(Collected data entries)
---*---
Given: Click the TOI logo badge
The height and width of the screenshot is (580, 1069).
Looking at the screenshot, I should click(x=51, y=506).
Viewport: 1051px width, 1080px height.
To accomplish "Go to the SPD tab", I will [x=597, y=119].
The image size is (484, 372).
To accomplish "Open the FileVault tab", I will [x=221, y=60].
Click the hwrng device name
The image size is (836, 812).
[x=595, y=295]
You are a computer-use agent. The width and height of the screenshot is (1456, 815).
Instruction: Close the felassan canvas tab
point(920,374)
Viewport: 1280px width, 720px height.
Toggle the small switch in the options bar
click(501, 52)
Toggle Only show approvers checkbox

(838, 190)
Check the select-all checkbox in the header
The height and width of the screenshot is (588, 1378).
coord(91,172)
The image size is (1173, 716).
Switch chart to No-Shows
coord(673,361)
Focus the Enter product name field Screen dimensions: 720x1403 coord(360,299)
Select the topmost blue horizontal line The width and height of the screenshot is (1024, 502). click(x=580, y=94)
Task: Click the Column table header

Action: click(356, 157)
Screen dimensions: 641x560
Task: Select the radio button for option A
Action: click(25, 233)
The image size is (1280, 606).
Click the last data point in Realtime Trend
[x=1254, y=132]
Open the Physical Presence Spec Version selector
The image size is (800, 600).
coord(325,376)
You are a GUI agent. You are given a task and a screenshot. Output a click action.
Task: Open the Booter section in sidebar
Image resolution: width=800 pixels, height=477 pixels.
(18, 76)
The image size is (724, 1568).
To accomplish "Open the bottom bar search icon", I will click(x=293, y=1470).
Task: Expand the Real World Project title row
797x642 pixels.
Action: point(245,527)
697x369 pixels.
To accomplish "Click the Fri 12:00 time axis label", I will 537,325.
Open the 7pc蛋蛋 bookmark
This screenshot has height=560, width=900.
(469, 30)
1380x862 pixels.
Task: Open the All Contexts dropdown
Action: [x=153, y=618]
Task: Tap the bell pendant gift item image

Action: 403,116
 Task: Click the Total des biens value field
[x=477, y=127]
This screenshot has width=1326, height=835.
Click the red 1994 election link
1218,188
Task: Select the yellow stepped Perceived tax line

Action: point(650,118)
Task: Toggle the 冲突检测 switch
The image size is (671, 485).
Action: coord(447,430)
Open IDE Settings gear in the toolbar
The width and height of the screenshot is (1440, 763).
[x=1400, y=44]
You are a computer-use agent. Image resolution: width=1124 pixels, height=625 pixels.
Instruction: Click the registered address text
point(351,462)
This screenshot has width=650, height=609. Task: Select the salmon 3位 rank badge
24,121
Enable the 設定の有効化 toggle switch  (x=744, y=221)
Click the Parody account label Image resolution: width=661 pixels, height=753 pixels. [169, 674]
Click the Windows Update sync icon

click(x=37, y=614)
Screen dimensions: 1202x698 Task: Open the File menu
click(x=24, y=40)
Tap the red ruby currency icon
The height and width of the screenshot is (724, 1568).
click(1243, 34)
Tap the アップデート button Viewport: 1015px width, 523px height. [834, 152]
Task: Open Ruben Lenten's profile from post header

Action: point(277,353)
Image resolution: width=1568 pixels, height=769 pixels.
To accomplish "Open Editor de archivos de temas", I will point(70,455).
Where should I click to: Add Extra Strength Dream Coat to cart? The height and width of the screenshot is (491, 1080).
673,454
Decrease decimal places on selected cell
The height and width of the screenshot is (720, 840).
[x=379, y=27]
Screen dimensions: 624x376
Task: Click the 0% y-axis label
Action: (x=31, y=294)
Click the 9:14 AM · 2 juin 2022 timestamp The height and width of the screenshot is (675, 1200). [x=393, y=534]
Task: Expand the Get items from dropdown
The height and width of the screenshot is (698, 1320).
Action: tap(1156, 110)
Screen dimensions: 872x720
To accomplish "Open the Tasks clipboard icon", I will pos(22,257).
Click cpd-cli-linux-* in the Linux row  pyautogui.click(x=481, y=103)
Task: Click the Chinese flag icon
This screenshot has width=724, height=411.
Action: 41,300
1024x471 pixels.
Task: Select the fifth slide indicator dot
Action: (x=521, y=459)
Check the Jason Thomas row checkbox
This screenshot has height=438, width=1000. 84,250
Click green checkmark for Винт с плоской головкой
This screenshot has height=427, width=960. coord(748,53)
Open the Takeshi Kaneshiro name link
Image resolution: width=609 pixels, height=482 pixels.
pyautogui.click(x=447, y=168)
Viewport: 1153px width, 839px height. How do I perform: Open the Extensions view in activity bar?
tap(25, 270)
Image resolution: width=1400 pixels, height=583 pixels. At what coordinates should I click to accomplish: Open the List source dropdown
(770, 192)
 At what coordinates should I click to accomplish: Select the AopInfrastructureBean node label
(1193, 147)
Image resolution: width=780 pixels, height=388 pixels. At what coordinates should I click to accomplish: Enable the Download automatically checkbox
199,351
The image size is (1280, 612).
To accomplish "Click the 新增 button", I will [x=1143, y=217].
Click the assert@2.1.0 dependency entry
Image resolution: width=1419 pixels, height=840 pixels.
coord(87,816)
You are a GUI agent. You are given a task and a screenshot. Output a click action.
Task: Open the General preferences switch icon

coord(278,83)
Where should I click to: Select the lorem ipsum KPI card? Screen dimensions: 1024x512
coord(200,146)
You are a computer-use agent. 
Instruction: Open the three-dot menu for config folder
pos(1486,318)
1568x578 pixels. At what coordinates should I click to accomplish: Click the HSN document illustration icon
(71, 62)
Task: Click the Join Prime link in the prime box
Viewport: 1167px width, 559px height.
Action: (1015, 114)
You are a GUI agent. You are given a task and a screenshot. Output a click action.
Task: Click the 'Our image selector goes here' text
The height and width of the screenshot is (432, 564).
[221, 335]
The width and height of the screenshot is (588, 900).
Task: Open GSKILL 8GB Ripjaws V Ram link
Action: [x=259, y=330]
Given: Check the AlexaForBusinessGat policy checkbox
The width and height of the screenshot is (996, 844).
---*---
Each line of the data that has the string "selector" counts once; give the total and nothing else.

• SOLUTION: 2